The true and only cure, for this hatred of reproof and godly counsel, is a serious recollection of the great importance of the interests concerned; and the dreadful danger, to which a neglect of such warnings may expose us. To be wakened suddenly from sleep is always disagreeable and, like all other disagreeable sensations, produces too frequently, in the first place, anger against the person, who has thus disturbed us. But if we found our house on fire, - if we found that the flames were climbing our staircase, and that the wreaths of suffocating smoke already filled our chamber, how soon would our anger be turned into blessings on the preserver who called us to a sense of the approaching calamity, and to those exertions by which only our bodies were to be snatched from the burning! We are fallen asleep in our sins; the mouth of hell is gaping wide to devour us; on our awaking now, and on the endeavours of the present moment, the happiness or misery of eternal ages may depend.

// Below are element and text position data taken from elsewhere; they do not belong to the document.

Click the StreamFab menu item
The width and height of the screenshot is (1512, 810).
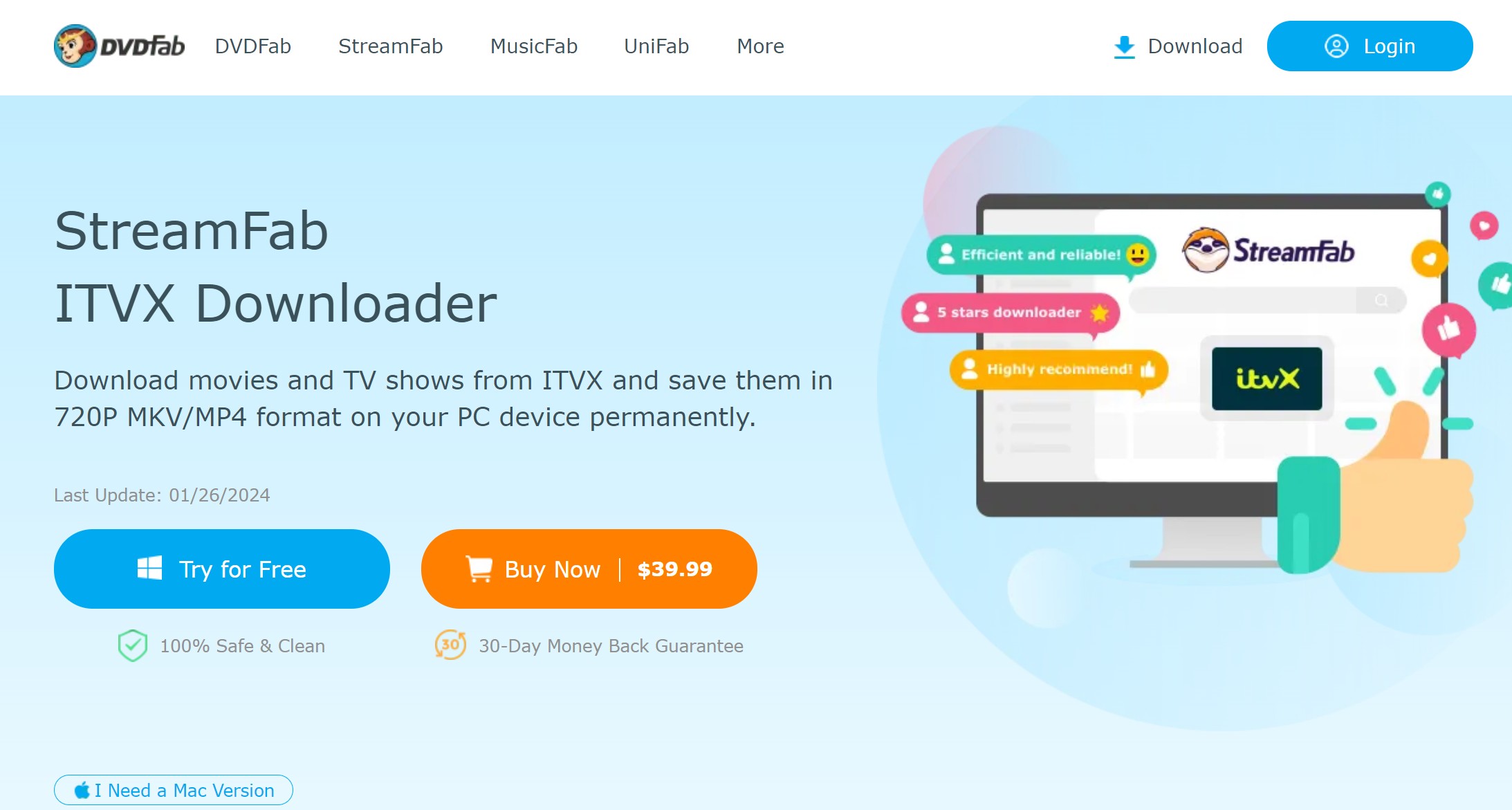tap(389, 46)
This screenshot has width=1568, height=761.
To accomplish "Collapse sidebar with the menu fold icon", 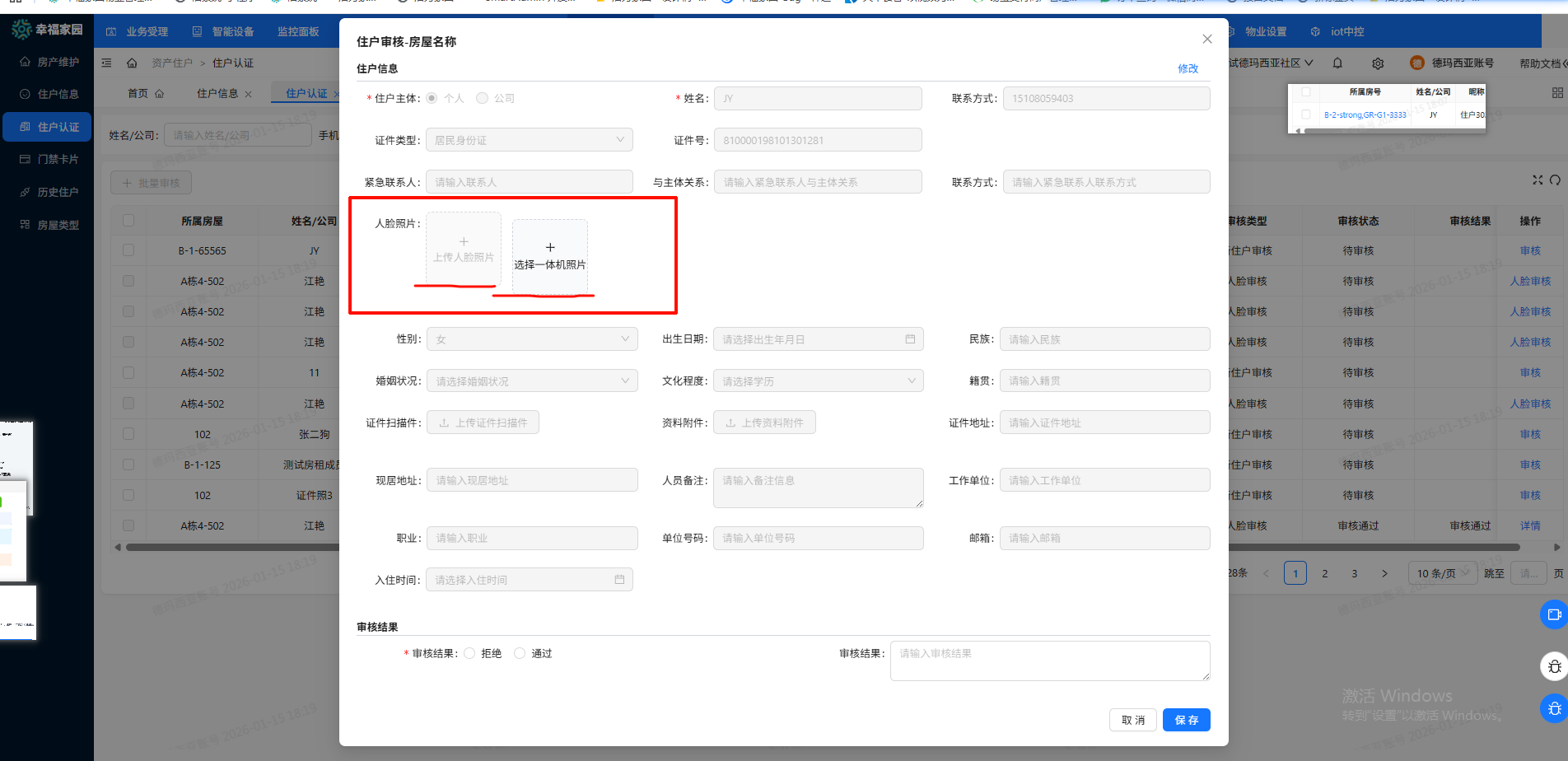I will [x=107, y=63].
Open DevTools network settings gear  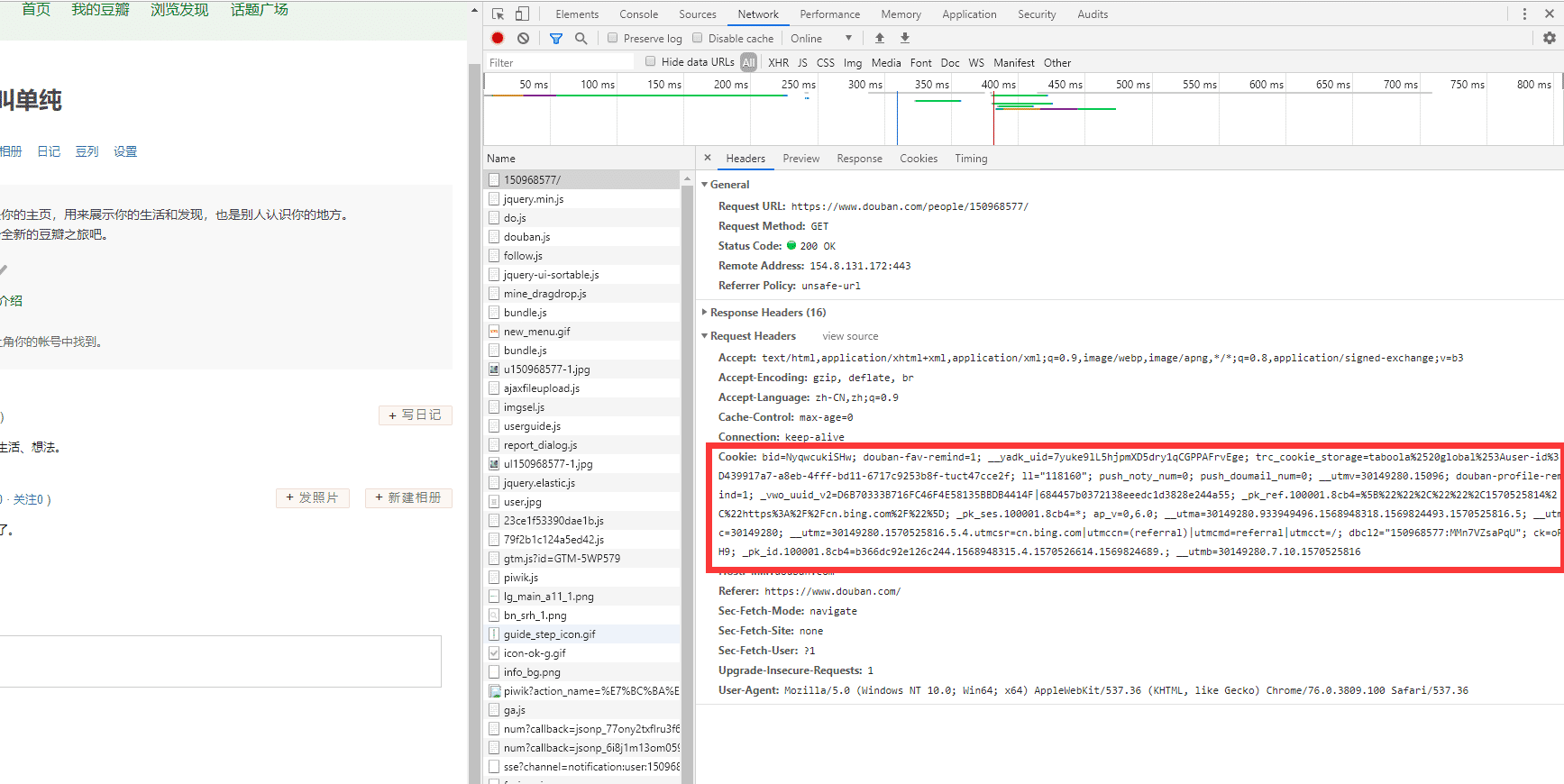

And are we angry with that blessed roughness, which disturbs our fatal security? and do we prefer to sleep on, though we should thus awake at length in everlasting torments?

O Father of mercies, suffer not thy children

to perish but call us, LORD, by the voice of Thy ministers; send to our warning the counsel and reproof of friends; and send, at the same time, Thy powerful and penetrating Spirit of Grace, that we may so hear the reproof, and love the charitable reprover, that, with him, we may enter into that land, where the voice of chiding shall be heard no more: and where virtue, and wisdom, and love, and joy, shall encircle our steps eternally.

SERMON XLII.

TENTH SUNDAY AFTER TRINITY.

1 KINGS, xxi. 25.

But there was none like unto Ahab, which did sell himself to work wickedness in the sight of the LORD, whom Jezebel his wife stirred up.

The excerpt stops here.